Lama penggunaan KB IUD hormonal ini terbatas antara 3 hingga 5 tahun. Jika digunakan lebih dari 5 tahun, efektivitasnya tentu akan berkurang dan peluang untuk hamil bisa meningkat (walau masih terdapat IUD di dalam rahim).

Benarkah KB IUD hormonal bisa membuat gemuk?

Sama seperti KB hormonal lainnya (pil, suntik, susuk), efek samping yang dapat ditimbulkan dari KB IUD hormonal antara lain adalah peningkatan berat badan, timbulnya jerawat dan gejala seperti PMS. Namun, efek samping hormonal yang ditimbulkan pada KB IUD lebih ringan dibandingkan dengan KB hormonal lainnya. Kondisi ini disebabkan oleh sifat hormon progestin yang dilepaskan dari IUD ini. Peningkatan berat badan akibat penggunaan KB IUD ini bukanlah peningkatan komposisi lemak, melainkan komposisi cairan tubuh yang lebih banyak diserap dan ditahan di dalam tubuh karena hormon ini bersifat menyerap cairan (mineralocorticoid).

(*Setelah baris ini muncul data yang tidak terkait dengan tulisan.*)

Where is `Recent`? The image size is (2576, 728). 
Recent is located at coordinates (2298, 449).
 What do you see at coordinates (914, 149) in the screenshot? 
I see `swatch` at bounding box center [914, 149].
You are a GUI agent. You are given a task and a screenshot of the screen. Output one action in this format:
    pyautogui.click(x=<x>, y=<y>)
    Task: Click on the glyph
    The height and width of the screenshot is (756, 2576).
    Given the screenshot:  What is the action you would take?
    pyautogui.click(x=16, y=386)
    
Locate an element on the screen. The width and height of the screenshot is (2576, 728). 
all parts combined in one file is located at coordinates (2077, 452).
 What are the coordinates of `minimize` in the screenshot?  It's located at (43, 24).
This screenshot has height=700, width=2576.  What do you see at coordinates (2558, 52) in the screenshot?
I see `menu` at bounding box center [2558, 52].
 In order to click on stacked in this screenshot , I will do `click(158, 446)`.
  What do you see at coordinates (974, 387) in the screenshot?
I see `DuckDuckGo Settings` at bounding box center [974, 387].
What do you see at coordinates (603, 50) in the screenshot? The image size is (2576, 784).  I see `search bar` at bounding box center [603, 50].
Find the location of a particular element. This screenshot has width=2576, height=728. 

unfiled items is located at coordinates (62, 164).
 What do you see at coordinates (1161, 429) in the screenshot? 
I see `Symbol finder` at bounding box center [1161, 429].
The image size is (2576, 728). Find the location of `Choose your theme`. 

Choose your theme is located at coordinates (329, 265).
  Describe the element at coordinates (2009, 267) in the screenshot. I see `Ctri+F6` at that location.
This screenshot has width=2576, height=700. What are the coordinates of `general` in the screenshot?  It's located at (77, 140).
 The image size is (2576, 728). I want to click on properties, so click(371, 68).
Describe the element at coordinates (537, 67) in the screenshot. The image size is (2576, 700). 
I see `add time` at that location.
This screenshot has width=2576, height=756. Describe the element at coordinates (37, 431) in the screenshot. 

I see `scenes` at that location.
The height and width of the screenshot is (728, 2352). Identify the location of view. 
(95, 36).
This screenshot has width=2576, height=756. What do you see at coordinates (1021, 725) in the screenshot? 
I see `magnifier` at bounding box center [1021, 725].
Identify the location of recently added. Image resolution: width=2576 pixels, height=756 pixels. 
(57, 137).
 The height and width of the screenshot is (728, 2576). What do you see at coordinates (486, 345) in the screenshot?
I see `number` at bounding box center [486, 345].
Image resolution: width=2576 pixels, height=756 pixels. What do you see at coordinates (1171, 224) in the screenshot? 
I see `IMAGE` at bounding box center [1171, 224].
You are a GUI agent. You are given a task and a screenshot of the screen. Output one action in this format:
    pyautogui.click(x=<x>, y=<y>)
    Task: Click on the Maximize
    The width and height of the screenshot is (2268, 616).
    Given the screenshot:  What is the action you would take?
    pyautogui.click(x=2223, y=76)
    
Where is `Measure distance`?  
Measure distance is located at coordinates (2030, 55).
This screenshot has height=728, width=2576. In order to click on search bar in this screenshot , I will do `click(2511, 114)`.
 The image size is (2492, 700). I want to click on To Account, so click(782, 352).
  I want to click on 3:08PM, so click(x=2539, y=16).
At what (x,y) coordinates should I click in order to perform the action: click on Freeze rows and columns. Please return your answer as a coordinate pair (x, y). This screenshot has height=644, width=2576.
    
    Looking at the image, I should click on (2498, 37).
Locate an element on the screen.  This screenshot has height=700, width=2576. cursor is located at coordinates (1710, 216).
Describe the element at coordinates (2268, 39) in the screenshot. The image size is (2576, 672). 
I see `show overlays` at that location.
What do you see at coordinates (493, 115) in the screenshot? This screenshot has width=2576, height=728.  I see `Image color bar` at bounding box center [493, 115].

Sekitar 5 persen pengguna IUD hormonal mengeluh adanya peningkatan berat badan. Namun, laju peningkatan berat badan akan menurun setelah 3 bulan penggunaan dan akan kembali normal lagi setelah IUD dilepas. Perlu diingat juga bahwa peningkatan berat badan ini juga bisa dipengaruhi oleh gaya hidup Bunda yang tidak sehat, dan meningkatkan timbunan lemak tubuh juga selain efek hormonal dari KB IUD. Sehingga pengguna KB IUD hormonal tetap disarankan untuk menjaga gaya hidup sehat seperti menjaga pola makan dan olah raga teratur.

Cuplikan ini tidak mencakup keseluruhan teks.